Page MenuHomePhabricator

Relocate cloudnet1007-dev and cloudnet1008-dev to new racks and rename
Closed, ResolvedPublic

Description

Currently:

cloudnet1007-dev: E4
cloudnet1008-dev: F4

Desired:

cloudgw1003.eqiad.wmnet: C8
cloudgw1004.eqiad.wmnet: D5

We will also be renaming these hosts after the move. Do you currently tag hosts with a generic ID or should they be relabeled at the same time?

Event Timeline

Andrew renamed this task from Relocate cloudnet1007-dev and cloudnet1008-dev to new racks to Relocate cloudnet1007-dev and cloudnet1008-dev to new racks and rename.Dec 18 2024, 2:45 PM
Andrew updated the task description. (Show Details)
fnegri moved this task from Inbox to Hardware on the cloud-services-team board.

Note that these servers are not currently in service, so this move can happen anytime w/out WMCS coordination.

@RobH do you think that this can be done in the next one/two weeks? We need these servers to replace the current pair of cloudgw servers, one of which is having hardware issues (T382356: replace cloudgw100[12] with spare 'second region' dev servers cloudnet100[78]-dev).

If relocating these servers is gonna take longer, we should debug the hardware issues on the current one (cloudgw1002).

@RobH do you think that this can be done in the next one/two weeks? We need these servers to replace the current pair of cloudgw servers, one of which is having hardware issues (T382356: replace cloudgw100[12] with spare 'second region' dev servers cloudnet100[78]-dev).

If relocating these servers is gonna take longer, we should debug the hardware issues on the current one (cloudgw1002).

Items being renamed and refhuffled within wmcs dedicated hardware can be coordinated directly with @Jclark-ctr and @VRiley-WMF. No need to ping me when it is just renaming hardware within the WMCS stack.

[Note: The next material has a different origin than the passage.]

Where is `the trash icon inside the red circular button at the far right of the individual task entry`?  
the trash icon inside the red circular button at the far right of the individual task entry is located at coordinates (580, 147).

Change #1113520 had a related patch set uploaded (by Andrew Bogott; author: Andrew Bogott):

[operations/puppet@production] remove refs to renamed cloudnet100[78]-dev

https://gerrit.wikimedia.org/r/1113520

Change #1113521 had a related patch set uploaded (by Andrew Bogott; author: Andrew Bogott):

[operations/puppet@production] Initial setup for cloudnet100[34]

https://gerrit.wikimedia.org/r/1113521

Change #1113520 merged by Andrew Bogott:

[operations/puppet@production] remove refs to renamed cloudnet100[78]-dev

https://gerrit.wikimedia.org/r/1113520

cookbooks.sre.hosts.decommission executed by andrew@cumin1002 for hosts: cloudnet1007-dev.eqiad.wmnet

  • cloudnet1007-dev.eqiad.wmnet (FAIL)
    • Host not found on Icinga, unable to downtime it
    • Found physical host
    • Downtimed management interface on Alertmanager
    • Unable to connect to the host, wipe of swraid, partition-table and filesystem signatures will not be performed: Cumin execution failed (exit_code=2)
    • Powered off
    • [Netbox] Set status to Decommissioning, deleted all non-mgmt IPs, updated switch interfaces (disabled, removed vlans, etc)
    • Configured the linked switch interface(s)
    • Removed from DebMonitor
    • Removed from Puppet master and PuppetDB

ERROR: some step on some host failed, check the bolded items above

Change #1113521 merged by Andrew Bogott:

[operations/puppet@production] Initial setup for cloudnet100[34]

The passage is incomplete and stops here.